The 10-year return ending Dec. 31 was 7.9%.
In his first presentation to the board, newly named Chief Investment Officer Yu Ben Meng said that based on performance, CalPERS is currently 65% or 66% funded. By comparison, the Sacramento fund was an estimated 71% funded as of June 30.
So the -3.9% 2018 performance also hit the funded amount pretty hard.
I want to key in on the 10-year return of 7.9% as short term variances can always be expected. With that said, Chief Investment Officer provides some additional information:
CalPERS never fully recovered from massive losses during the financial crisis, which saw its portfolio drop in value by around 25%, but a new wrinkle is that the pension plan has dropped its expected rate of return to 7% from 7.5%. This means that municipalities must pay more in contributions to make up for the increase in unfunded liabilities from the new investment assumptions.

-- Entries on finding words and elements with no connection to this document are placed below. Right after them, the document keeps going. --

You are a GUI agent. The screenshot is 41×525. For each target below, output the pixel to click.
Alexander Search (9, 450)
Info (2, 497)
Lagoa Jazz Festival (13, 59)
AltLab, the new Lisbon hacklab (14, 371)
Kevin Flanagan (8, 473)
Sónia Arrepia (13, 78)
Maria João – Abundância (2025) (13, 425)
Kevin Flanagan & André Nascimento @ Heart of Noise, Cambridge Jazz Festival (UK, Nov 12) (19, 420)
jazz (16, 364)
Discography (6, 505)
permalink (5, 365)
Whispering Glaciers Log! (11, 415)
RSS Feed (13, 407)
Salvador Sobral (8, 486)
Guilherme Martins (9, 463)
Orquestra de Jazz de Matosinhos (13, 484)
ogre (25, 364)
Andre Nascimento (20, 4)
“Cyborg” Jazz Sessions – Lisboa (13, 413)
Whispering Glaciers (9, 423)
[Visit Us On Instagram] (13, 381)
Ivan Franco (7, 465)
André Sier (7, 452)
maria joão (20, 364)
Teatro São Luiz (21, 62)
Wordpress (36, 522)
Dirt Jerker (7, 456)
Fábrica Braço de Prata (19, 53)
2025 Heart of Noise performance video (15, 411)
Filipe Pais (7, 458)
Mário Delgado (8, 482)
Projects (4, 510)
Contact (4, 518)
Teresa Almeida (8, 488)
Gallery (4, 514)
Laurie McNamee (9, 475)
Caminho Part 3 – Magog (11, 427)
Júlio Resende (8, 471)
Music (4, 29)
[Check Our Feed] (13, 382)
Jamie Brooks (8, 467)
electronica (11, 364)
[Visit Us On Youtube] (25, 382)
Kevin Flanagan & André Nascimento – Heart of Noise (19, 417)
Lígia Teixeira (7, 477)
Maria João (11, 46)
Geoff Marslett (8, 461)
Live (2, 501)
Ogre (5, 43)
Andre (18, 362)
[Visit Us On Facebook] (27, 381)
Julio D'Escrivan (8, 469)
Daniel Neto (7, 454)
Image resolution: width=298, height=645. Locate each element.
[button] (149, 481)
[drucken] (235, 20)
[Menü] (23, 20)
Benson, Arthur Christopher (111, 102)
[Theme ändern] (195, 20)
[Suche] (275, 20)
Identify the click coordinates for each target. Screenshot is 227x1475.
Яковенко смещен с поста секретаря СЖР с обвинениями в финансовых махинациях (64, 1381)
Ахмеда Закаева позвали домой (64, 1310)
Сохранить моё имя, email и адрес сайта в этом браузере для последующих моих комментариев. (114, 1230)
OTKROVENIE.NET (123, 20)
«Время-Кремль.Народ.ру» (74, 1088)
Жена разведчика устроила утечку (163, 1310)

Furthermore, CalPERS’s own investment consultants have concluded that the pension plan on average can only make slightly above 6% a year for the next decade, meaning that the system’s unfunded liability could get even worse in the next few years.
CalPERS 10-year return of 7.9% is higher than both the 7% and 7.5% returns. One might think that CalPERS is being to conservative with their 7% expectations.
However, Money and Markets adds even more context:
Stephen Jones, a financial and economic analyst who works in New York City, tracks the formulas that several market wizards have disclosed. He recently updated his numbers through Dec. 31, 2018, and shared them with me. Buffett, Shiller, and the other boldface names had nothing to do with Jones’s calculations. He crunched the financial celebrities’ formulas himself, based on their public statements.
Shiller’s P/E10 predicts a 2.6% annualized real total return.
Buffett’s MV/GDP says minus 2.0%.
Tobin’s “q” ratio indicates minus 0.5%
Jones’s Composite says minus 4.1%
It looks like there is a distinct possibility that CalPERS 7% expectations is too aggressive. If Stephen Jones' analysis proves out to be correct, California will have some tough decisions to make.